| Supplied text |
--------------------
Simeon and Levi: Destroying with the Gospel
There are several difficult portions of Scripture throughout the pages of the Old Testament that can only be properly interpreted in light of the covenant promise. Some of the more difficult texts in the Bible are actually found in the book of Genesis--the foundational book of the Covenant of Grace. God is a God of Covenant. He immediately entered into a Covenant of Grace with our first parents after the fall. The first promise of the Covenant, of which all the other promises are a development, is Genesis 3:15. God promised to send a Redeemer, who would descend from a women, in the fullness of time to crush the head of the serpent. The New Testament constantly directs our attention to the Lord Jesus Christ, as the Seed of the woman (born of the virgin Mary), who came to crush the head of Satan at Calvary.
As the covenant promise of God unfolded throughout redemptive history, signs and seals are given to represent the saving work of Jesus Christ. The first ecclesiastical covenant sign and seal was circumcision. This bloody cutting away of the foreskin of the male reproductive organ represented the bloody death of Jesus at the cross, and the fruits of that redemption that He purchased for us (see this post for a biblical theology of circumcision). Circumcision went on the male reproductive organ to show the need for a bloody (i.e. judgment wrought) purification of the corrupt sin nature that was past down generation by generation by means of reproduction. Circumcision was not simply something that made a Jew a Jew. It was a picture of the Gospel. Abraham was the first to have the covenant promises sealed with the sign of circumcision. Abraham was commanded by God to put the sign on his children and taught them the ways of the Lord. He faithfully taught Isaac the meaning of circumcision. Isaac taught Jacob, and Jacob taught his sons.
So, when we come to the somewhat difficult passage concerning Simeon and Levi killing the men of Shechem, after convincing them to be circumcised (Gen. 34), we must read it through the biblical-theological lens of circumcision. Abraham's great-grandchildren knew exactly what circumcision was. They knew what God had taught their father, grandfather and great grandfather about this sign. They went to the men who had defiled their sister and deceptively convinced them to become covenant members. After giving them the sign of the covenant (while the men of Shechem were healing from the pain of it) they went and slaughtered them. Essentially, Simeon and Levi used the Gospel to destroy their enemies. It would be like convincing your enemy to be baptized and then drowning them in the waters of baptism. It was a disgrace; and contains a serious warning for us. If we take the things of God lightly; use them when our hearts are not right; overlook the gracious nature of them, and seek the destruction of those who have done us harm by them--we act like Simeon and Levi.
I have many times heard well-meaning Christians wish for the destruction of unbelievers. I have even heard some misquote Scripture with the intent of calling judgment down when the grace of God in the Gospel is not being offered. Is this not acting in the same spirit as Simeon and Levi? I realize the tension between what the Bible teaches about our desiring the salvation of the ungodly (what we once were), and rejoicing in the righteous judgment of God against a rebellious and unrepentant world (see the book of Revelation). It seems to me that, in the "already" of the New Covenant, we are to have the same spirit as our Lord Jesus did in the days of His flesh. When James and John wanted to call fire down from heaven on the cities that rejected the Gospel, Jesus told them, "You do not know what spirit you are of; the Son of Man did not come to destroy, but to save lives." He will destroy on that great day of judgment. He will trample all those who will not repent of their sins in the wine press of His Father's wrath. But, now is the day of salvation. We, like our Savior, are not to seek the destruction of men, but their salvation. May we learn from the lesson of Simeon and Levi--lest we be seen as brothers of destruction like them.
--------------------
| Data section |
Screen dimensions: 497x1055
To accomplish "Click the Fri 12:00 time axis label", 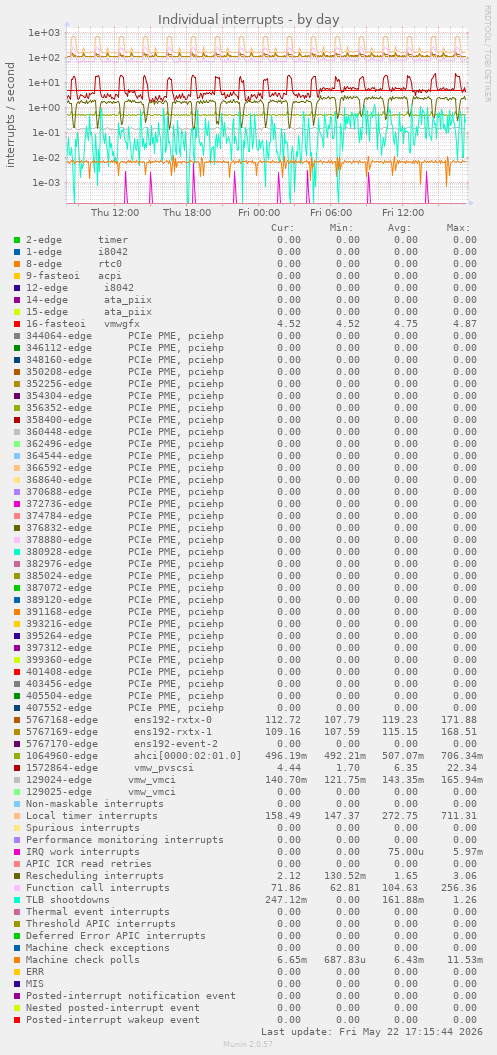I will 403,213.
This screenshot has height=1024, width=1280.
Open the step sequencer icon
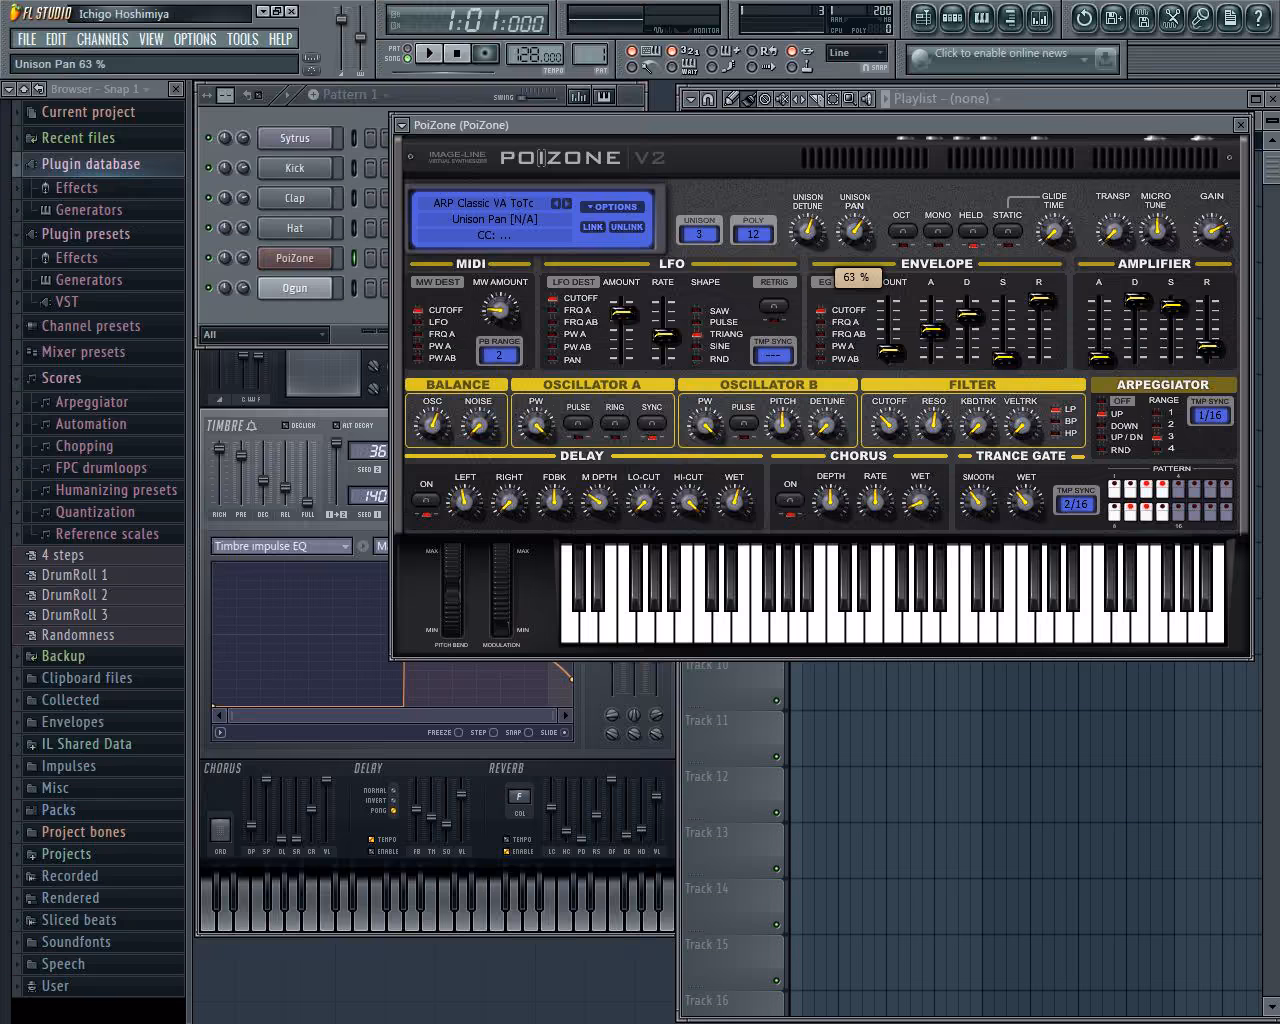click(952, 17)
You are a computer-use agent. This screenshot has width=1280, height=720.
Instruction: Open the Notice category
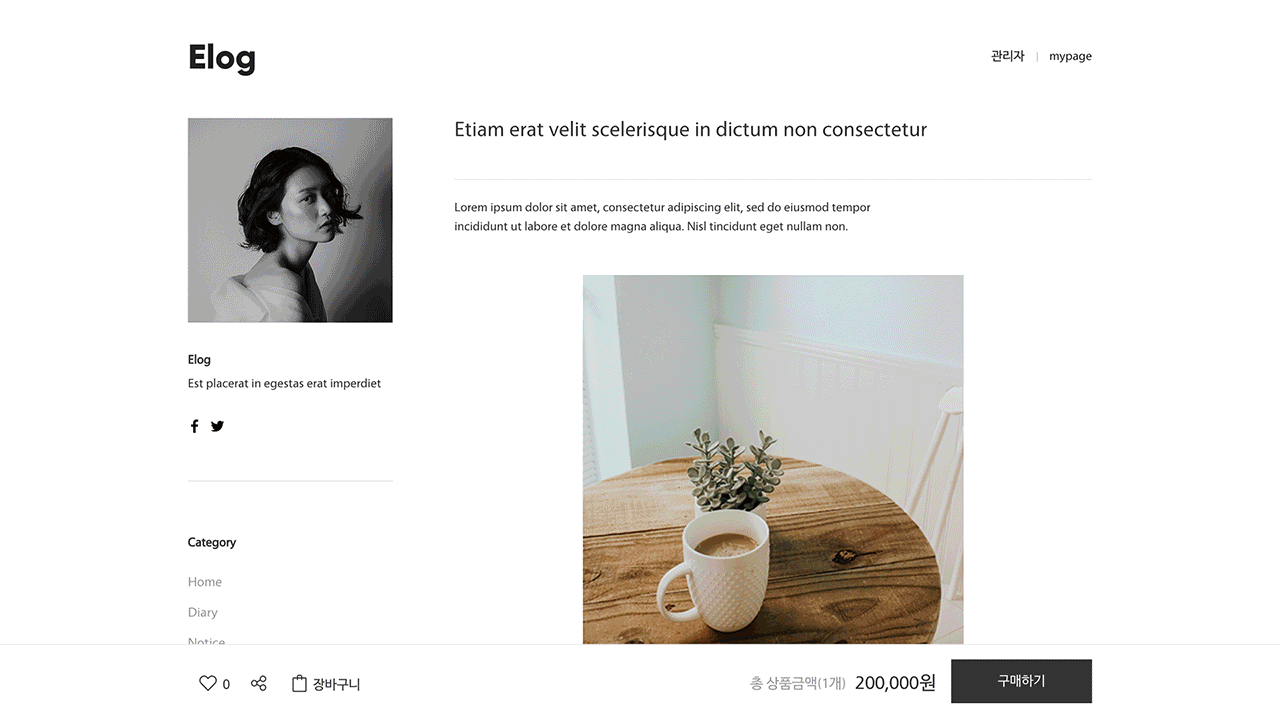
--------------------
| Exercise requirements |
In the essay on Simeon and Levi, what is named as the first ecclesiastical covenant sign and seal?

| Answer to this exercise |
Circumcision.